Sentia-se cada vez mais interessado a conhecer melhor as coisas que durante toda vida passavam despercebidas ou mal entendidas, mas agora daria valor a tudo que tanto desprezou por serem coisas simples ou óbvias demais.

Procurava dormir o mínimo possível pelo resto da sua vida, na tentativa de compensar o que perdera e prometia a si mesmo que não se passaria outro minuto sequer sem pensar ou fazer algo de bom.

Seus conselhos vinham seguidos de exemplos de seus momentos vividos, mas seus verdadeiros ensinamentos eram suas narrativas de passagens difíceis, pois ressaltava que se aprende muito mais em seus desafios e dificuldades encontradas pela vida.

Existe uma frase que diz assim: “Viva cada dia como se fosse o último da sua vida.
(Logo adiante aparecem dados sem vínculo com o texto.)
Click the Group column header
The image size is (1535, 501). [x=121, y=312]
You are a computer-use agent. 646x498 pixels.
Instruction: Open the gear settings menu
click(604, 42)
Um dia você acerta.”

Depois dessa cirurgia e da recuperação, isso não era mais sua preocupação, sentindo-se feliz por ter realizado tantas coisas e com muita vontade de continuar a viver a vida sem se preocupar em acertar sempre.

Todo esse pensamento se passou logo que saiu do consultório do cardiologista. Sorriu para sua esposa e seu filho, com a notícia que sua cirurgia que tanto lhe preocupava acabava de ter comprovado seu sucesso. Com a prótese e o marca passo implantados teve a opinião do médico que não haveria outro susto por causa de seu coração.

O momento de recomeçar uma nova vida, deixando para trás a agonia de ter que feito escolhas que nunca haviam contribuído para sua felicidade.